Economics is not a science, but it is much more than that

businesseconomicsbooks

I hate the way Economics is presented as an exact science. And unsuspecting engineering students who just love numbers assume that this is an exact science. A batch mate of mine from IIT-B was furious when Delhi capped Uber’s surge pricing. In a statement laden with expletives, he said that “These people are idiots (he used a different word, but let’s keep this civil). They don’t understand that it’s just supply and demand, laws of economics.” As if this were one of Euclid’s axioms. And, at that time, I agreed with him. Just because it was being quantified with equations, we both conflated it being an exact science.

It is far from it. In “The Value of Everything”, Mariana Mazzucato explains how Economics was originally called Political Economy. Some shrewd people realised that they needed to rebrand the subject, and leverage math to make it quantifiable and smart-sounding^. Undoubtedly, quantification has made things better. But the thoughtless mathematicisation of the subject had many perils. Apart from making my batch mate believe in immutable laws, it also led to lazy thinking and assumptions. Like neatly dividing the economy into agriculture, manufacturing and services, or assuming financial services was always considered productive (it wasn’t, for a long time). It took us a while to even calculate GDP, and some methodologies remain contentious to this day^^.

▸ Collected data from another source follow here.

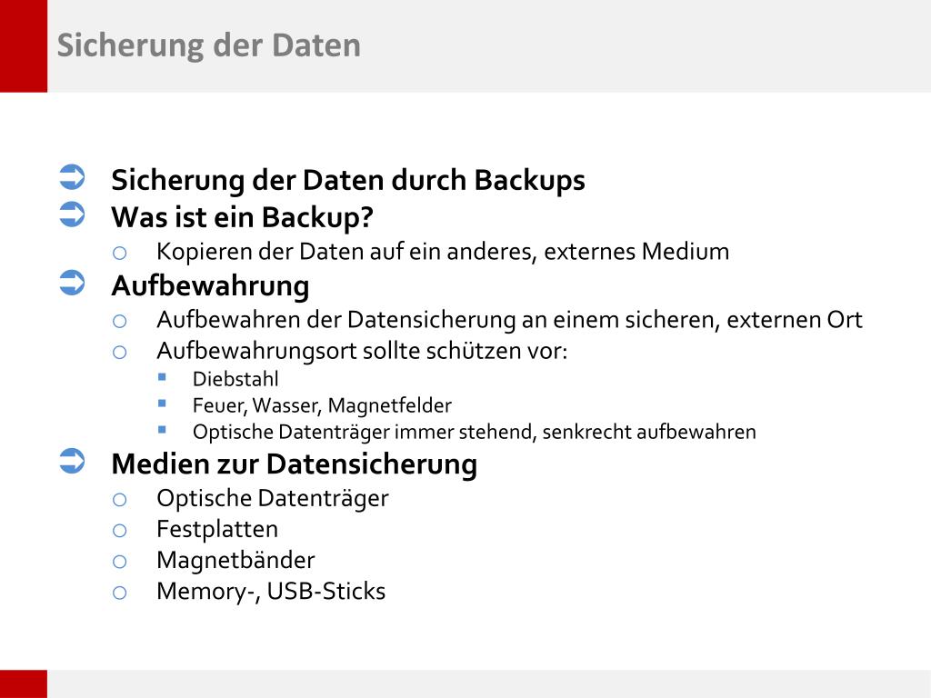Click the circle bullet before 'Optische Datenträger' under Medien

pos(119,500)
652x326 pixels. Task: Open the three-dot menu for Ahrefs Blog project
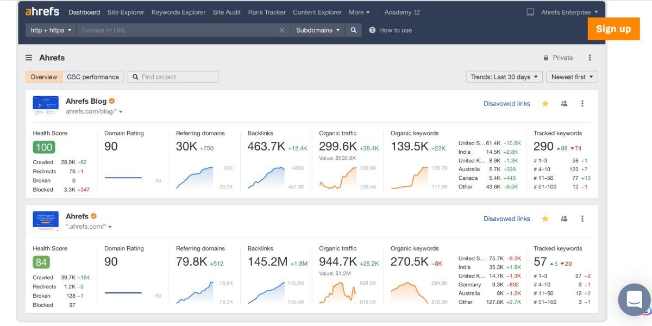point(582,104)
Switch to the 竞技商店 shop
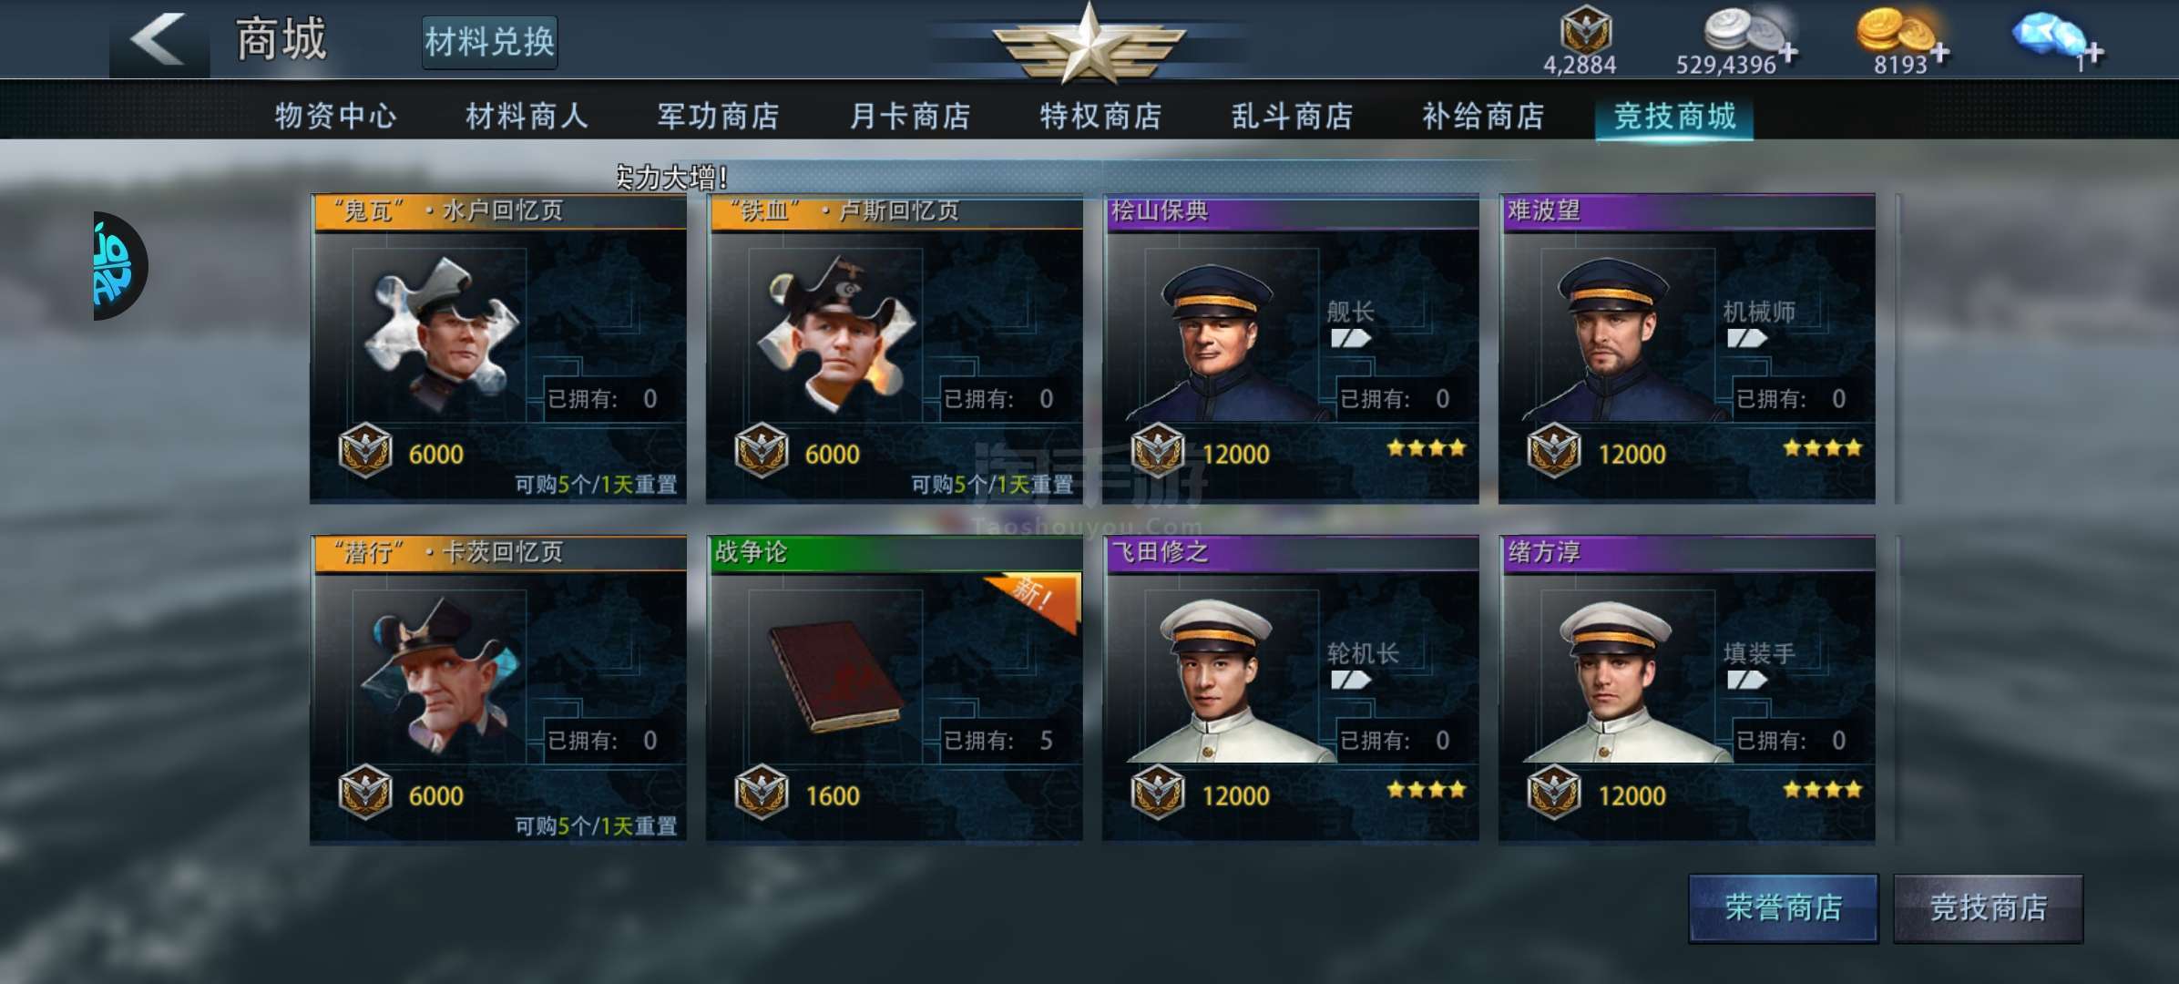Image resolution: width=2179 pixels, height=984 pixels. [x=1988, y=908]
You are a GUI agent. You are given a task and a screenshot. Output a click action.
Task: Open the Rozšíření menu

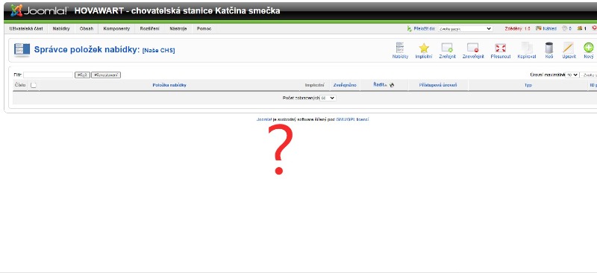[x=150, y=28]
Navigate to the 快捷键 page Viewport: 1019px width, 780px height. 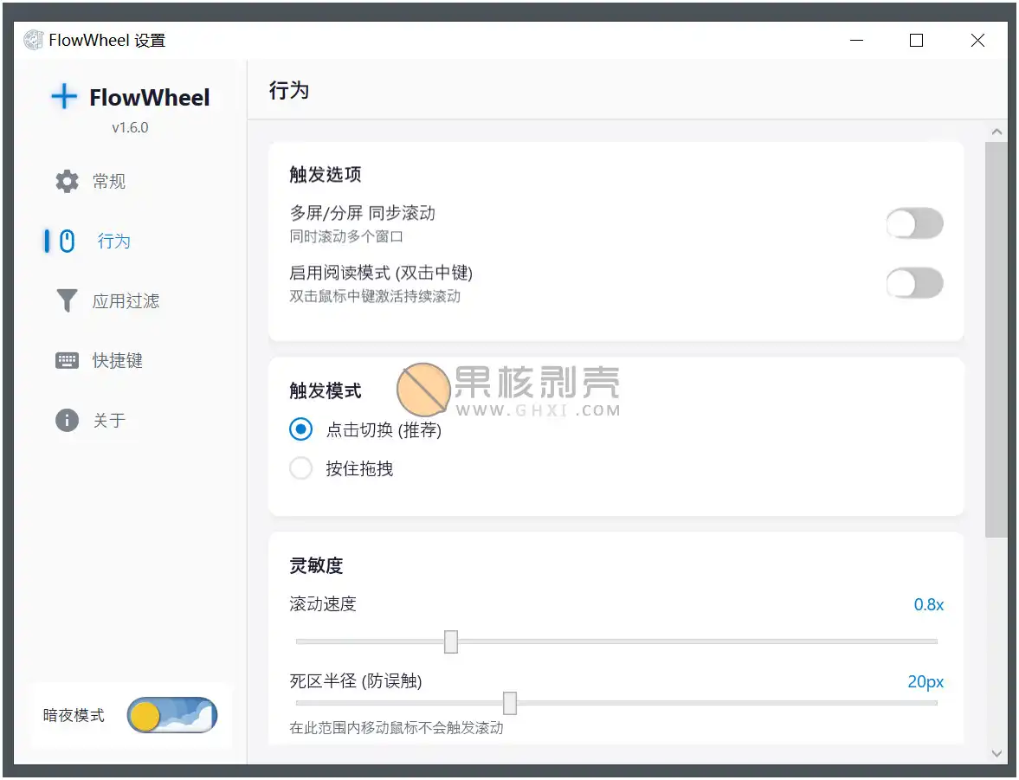click(117, 360)
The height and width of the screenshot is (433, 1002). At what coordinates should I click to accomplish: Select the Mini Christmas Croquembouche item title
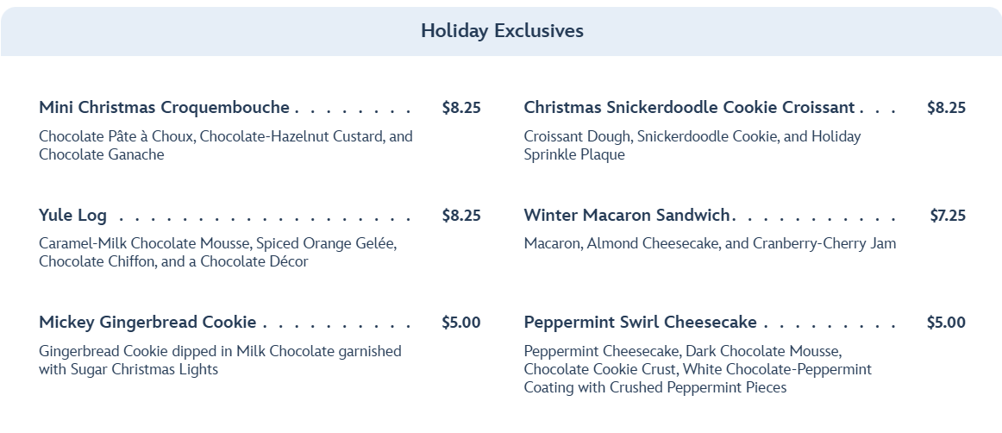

Take for instance the idea of an “econ”, a hypothetical person who behaves rationally. Yes, some of our irritable friends have lived up to that archetype. But it has taken decades of work by legends such as Daniel Kahneman, Amos Tversky, Richard Thaler, and many others to demonstrate that people don’t behave the way classical economics textbooks assume.

In “Narrative Economics”, Robert Shiller explains how narratives have shaped broad public behaviour. During the Great Depression, displays of wealth were frowned upon, which meant people postponed purchases of cars, which further extended the depression. Similarly, narratives around pain being bad and potential miracle pills enabled the Sacklers to push their addictive opioids onto the population. Narratives are an anthropological phenomenon and should be studied from that lens.

And what is the fair price of borrowing money? In “The Price of Time”, Edward Chancellor explores how it took us centuries to understand what interest rates are and how they shape society. It took foolish experiments and bubbles (e.g. the Mississippi Bubble) for people to figure out that printing money to buy stocks in worthless companies can bankrupt entire nations (Sounds familiar, right?). The “correct” interest rate wasn’t derived from first principles. It is a topic always up for debate, even now.

The revered (and often criticised) Adam Smith didn’t write the rules or axioms of capitalism. He made sharp observations of what was already happening in society and attempted to structure it.

Economics has been a subject of deep interest for the mathematically curious, a philosophical laboratory for sharp observers, and a tool to shape a nation’s destiny for the politically ambitious. It has been so much more than a pure art or an exact science.

Students like my batchmate and I should not miss a century of argument about what a “fair price” even means. So when students are taught this wonderful subject, it should be presented in all its forms, in all its contradictions, and in all its beauty. It might not make for a neat 60-minute lecture with perfect supply and demand curves, but it will surely be more enlightening.